Task details
Show all lines from the records below in which the string "button" is present.

======== Entries provided

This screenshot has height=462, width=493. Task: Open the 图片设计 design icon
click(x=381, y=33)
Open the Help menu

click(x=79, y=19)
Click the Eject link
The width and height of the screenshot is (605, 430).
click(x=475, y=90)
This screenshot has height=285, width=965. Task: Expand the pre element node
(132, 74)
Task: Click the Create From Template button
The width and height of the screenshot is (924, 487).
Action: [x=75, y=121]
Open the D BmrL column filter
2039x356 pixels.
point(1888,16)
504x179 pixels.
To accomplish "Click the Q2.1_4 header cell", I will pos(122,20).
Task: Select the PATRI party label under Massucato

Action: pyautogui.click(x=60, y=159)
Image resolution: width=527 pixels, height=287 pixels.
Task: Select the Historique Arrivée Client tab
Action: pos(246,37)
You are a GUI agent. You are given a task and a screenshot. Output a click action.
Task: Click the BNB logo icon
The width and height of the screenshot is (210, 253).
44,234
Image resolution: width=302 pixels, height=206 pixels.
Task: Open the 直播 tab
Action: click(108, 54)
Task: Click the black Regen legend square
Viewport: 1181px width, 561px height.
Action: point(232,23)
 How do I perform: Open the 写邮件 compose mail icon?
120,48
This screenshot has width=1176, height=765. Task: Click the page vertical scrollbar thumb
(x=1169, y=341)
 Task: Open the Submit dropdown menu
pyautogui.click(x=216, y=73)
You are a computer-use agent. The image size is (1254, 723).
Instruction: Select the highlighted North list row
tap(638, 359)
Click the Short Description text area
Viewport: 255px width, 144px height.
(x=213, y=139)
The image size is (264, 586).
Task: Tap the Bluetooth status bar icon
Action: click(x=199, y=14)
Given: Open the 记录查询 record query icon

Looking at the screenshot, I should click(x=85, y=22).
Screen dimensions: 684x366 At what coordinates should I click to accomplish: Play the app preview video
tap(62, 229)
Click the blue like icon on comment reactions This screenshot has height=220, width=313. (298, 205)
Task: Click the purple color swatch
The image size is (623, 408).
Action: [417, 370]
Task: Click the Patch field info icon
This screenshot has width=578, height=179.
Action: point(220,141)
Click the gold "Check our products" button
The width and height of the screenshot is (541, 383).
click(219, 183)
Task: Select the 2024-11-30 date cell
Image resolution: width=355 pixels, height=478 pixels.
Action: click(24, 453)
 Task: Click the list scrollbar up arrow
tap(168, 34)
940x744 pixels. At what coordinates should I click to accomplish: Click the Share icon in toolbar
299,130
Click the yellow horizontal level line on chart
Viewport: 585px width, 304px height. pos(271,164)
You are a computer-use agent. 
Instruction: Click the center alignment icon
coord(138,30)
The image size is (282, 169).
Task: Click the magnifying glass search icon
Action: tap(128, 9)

================

Answer to this task
Task: Click the Create From Template button
Click the gold "Check our products" button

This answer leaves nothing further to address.